Tutorial 10: Mixed models - part 2

March 24, 2026 Mixed-effects linear models part 2 (the regression case)

CRITICAL: Regular practice with R and RStudio, the statistical software used in BIOL 322 and introduced during tutorial sessions, and consistent engagement with tutorial exercises are essential for developing strong skills in Biostatistics.

EXERCISES: No exercises for tutorial 10.

The RIKZ data

Here we will use the RIKZ data used by Zuur et al. (2007; Analysing Ecological Data, Springer). As explained in class, the data allow assessing whether and how two predictors:

NAP (the height of a sampling station compared to mean tidal level); and
Exposure - a nominal index (high/low) composed of the following elements: wave action, length of the surf zone, slope, grain size, and the depth of the anaerobic layer are linked to marine benthic richness. In each inter-tidal area (9 in total denoted as ‘beach’), five samples were taken, and the macro-fauna and abiotic variables were measured.

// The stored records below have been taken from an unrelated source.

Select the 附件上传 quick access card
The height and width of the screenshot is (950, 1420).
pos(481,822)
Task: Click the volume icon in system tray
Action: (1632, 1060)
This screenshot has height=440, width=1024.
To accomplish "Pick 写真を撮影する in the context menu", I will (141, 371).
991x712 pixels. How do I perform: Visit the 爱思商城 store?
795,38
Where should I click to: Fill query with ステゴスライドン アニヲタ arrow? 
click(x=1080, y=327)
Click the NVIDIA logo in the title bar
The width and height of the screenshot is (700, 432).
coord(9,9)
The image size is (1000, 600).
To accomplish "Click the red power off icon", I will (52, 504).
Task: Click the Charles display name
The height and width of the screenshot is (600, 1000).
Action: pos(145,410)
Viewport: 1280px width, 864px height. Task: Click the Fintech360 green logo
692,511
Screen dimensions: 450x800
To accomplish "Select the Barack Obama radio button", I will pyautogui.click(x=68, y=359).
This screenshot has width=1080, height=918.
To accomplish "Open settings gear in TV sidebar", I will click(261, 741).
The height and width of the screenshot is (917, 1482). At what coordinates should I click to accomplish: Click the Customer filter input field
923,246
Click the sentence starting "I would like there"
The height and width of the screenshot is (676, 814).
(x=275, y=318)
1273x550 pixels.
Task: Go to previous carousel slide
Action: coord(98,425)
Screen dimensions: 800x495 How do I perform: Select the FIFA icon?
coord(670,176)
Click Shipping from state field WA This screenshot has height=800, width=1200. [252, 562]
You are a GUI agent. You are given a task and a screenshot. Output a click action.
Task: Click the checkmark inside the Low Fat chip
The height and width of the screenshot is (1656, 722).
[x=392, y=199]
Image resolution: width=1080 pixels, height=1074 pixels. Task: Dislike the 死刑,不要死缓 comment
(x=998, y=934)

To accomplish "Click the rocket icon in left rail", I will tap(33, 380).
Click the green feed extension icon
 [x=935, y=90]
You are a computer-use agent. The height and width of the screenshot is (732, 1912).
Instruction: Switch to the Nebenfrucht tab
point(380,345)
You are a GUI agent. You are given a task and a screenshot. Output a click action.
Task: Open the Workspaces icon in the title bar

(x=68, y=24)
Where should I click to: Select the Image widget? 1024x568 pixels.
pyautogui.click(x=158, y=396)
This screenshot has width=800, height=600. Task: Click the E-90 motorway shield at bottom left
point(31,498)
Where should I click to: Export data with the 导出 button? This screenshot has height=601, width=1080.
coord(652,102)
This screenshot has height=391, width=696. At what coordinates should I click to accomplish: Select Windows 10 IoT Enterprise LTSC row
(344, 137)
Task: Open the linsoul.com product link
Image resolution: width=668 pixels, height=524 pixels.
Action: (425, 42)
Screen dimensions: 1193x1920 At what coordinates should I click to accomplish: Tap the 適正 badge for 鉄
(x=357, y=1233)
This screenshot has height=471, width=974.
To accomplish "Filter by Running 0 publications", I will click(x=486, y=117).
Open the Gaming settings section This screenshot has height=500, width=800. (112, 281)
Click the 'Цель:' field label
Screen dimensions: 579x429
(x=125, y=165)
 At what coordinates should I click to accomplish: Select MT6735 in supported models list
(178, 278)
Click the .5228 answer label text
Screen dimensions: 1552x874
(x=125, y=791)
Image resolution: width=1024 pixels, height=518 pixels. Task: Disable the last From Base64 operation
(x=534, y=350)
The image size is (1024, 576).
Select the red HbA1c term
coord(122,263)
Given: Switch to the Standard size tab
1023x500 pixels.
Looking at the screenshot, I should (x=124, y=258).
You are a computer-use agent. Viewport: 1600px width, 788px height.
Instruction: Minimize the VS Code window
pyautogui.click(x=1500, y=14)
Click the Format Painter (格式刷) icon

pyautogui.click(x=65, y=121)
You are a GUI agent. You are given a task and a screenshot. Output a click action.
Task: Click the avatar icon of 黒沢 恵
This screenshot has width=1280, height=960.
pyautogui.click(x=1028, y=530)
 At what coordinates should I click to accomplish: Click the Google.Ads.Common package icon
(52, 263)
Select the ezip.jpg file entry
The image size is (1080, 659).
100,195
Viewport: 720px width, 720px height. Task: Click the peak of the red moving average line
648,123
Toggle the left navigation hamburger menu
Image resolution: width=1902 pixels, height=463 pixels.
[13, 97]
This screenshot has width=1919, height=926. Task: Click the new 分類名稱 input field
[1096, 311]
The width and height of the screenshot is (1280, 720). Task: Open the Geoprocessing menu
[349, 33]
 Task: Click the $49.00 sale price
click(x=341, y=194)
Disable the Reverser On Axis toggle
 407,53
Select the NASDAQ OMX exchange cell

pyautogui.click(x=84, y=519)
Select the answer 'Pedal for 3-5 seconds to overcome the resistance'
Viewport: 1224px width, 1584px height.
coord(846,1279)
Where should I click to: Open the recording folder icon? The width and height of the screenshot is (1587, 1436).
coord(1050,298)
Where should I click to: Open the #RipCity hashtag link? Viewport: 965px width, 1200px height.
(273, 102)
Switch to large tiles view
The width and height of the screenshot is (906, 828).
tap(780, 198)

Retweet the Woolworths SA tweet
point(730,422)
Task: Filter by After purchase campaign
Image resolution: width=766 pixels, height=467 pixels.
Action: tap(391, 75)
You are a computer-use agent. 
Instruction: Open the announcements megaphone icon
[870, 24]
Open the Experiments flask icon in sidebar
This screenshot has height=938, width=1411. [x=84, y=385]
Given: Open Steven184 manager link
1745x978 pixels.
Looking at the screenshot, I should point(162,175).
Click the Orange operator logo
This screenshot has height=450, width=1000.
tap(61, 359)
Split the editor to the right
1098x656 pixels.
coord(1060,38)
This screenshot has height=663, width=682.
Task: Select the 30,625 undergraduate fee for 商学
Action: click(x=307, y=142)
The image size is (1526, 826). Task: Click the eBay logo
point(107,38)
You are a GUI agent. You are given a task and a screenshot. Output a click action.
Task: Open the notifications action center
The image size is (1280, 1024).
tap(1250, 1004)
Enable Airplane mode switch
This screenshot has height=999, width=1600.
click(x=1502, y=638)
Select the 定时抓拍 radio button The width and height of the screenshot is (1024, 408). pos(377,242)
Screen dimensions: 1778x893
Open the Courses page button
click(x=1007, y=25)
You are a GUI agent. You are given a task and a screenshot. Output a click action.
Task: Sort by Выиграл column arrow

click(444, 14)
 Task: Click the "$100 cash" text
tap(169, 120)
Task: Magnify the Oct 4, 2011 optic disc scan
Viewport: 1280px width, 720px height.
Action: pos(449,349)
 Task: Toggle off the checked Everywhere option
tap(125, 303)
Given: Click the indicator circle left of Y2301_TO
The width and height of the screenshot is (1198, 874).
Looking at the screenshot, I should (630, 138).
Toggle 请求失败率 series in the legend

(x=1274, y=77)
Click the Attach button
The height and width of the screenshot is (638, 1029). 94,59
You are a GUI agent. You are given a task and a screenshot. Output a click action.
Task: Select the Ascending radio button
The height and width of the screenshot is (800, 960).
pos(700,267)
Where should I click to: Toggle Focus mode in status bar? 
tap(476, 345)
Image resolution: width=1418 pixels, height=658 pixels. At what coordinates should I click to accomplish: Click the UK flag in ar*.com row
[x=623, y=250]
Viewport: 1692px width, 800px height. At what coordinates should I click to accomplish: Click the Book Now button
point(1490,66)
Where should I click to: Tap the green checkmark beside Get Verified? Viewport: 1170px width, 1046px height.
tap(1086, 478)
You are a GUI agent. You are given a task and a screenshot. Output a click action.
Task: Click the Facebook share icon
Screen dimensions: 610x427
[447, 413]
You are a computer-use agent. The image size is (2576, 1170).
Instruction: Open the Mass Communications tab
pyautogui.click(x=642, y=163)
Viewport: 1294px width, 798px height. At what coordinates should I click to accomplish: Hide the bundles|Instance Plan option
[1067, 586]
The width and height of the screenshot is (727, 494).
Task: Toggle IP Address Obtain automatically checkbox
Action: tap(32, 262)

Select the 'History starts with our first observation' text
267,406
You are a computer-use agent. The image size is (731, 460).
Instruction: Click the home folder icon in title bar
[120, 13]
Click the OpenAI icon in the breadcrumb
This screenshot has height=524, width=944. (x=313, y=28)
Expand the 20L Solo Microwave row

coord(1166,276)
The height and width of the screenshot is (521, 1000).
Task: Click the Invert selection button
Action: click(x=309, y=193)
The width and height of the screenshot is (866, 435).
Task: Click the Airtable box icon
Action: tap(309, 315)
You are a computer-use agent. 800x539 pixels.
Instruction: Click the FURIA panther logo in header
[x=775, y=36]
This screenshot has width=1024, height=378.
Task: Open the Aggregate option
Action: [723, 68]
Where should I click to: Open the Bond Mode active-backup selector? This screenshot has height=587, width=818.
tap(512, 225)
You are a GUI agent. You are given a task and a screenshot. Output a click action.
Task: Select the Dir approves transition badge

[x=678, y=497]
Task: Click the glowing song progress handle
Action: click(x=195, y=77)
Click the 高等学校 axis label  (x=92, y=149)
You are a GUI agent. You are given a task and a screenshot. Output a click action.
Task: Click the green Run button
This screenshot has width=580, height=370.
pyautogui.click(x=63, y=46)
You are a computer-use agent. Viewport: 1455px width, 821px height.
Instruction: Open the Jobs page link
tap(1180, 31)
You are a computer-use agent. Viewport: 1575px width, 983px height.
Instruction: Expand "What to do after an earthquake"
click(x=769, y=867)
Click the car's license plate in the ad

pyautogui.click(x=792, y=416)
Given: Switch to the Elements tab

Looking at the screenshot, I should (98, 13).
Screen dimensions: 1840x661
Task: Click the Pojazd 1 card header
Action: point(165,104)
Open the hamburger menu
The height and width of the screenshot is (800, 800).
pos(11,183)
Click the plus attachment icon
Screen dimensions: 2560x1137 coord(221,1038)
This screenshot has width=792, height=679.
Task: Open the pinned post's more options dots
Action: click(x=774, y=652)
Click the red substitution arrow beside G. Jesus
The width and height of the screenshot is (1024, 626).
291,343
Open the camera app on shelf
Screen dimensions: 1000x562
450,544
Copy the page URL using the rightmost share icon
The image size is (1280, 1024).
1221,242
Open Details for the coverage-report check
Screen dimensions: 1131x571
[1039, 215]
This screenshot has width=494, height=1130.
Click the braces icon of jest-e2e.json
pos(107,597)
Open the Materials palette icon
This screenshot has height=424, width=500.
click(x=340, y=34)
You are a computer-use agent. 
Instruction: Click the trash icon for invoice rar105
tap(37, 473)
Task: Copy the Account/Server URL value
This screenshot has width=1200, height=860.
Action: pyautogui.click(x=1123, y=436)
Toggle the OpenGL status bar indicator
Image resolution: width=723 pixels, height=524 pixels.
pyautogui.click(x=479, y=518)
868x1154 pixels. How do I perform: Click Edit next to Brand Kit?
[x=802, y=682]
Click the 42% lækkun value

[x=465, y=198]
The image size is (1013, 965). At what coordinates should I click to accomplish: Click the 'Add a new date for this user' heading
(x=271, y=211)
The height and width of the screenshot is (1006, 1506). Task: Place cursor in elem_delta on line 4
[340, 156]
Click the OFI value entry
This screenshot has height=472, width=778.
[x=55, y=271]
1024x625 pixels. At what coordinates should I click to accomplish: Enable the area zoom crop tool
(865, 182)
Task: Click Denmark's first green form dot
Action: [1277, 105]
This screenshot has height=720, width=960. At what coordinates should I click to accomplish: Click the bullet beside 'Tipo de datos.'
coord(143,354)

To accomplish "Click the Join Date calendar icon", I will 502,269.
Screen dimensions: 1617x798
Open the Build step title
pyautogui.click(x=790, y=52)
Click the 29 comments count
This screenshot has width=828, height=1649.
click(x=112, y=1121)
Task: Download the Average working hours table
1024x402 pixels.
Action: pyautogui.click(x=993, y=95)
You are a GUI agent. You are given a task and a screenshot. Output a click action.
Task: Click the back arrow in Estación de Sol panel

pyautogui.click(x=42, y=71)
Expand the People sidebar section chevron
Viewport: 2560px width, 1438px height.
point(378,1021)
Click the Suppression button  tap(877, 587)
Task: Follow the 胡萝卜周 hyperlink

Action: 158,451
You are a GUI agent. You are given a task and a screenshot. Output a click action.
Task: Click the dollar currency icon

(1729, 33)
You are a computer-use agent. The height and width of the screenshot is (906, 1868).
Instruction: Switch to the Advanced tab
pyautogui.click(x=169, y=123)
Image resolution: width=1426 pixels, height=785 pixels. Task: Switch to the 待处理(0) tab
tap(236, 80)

The interest here is to model how species richness relates to NAP and Exposure.

As discussed in our lecture, NAP and Exposure will be treated as fixed predictors (NAP is a continuous predictor and Exposure is a discrete factor) and beach will be treated as a random factor. Remember that NAP was measured at the site level (i.e., 5 sites within each beach) and Exposure was measured only at the beach level.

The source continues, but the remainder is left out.